* Exercise instructions *
Work through the material beneath and count the lines that include "Trailforks"; the answer is that number alone.

* Available data *
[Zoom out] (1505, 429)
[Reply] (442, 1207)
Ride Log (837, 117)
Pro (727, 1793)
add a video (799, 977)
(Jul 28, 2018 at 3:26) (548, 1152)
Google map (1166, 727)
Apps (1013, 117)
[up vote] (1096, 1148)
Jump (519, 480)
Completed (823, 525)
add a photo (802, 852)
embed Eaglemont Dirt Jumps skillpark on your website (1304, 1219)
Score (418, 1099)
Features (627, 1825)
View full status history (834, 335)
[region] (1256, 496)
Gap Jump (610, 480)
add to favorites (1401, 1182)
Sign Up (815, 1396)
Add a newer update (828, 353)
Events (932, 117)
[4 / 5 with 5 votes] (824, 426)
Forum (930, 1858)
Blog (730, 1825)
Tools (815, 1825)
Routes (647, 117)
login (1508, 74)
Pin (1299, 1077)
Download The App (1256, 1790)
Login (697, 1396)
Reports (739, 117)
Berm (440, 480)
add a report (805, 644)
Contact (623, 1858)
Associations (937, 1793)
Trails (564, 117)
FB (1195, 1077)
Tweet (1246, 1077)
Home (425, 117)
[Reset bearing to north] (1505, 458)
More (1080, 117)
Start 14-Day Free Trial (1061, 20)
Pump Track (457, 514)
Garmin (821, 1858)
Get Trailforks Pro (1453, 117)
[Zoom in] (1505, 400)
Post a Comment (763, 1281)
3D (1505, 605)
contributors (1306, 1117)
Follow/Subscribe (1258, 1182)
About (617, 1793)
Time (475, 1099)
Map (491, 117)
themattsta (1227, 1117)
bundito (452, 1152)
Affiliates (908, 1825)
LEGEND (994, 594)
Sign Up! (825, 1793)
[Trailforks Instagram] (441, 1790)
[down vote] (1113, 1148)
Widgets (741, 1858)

* Response to this task *
2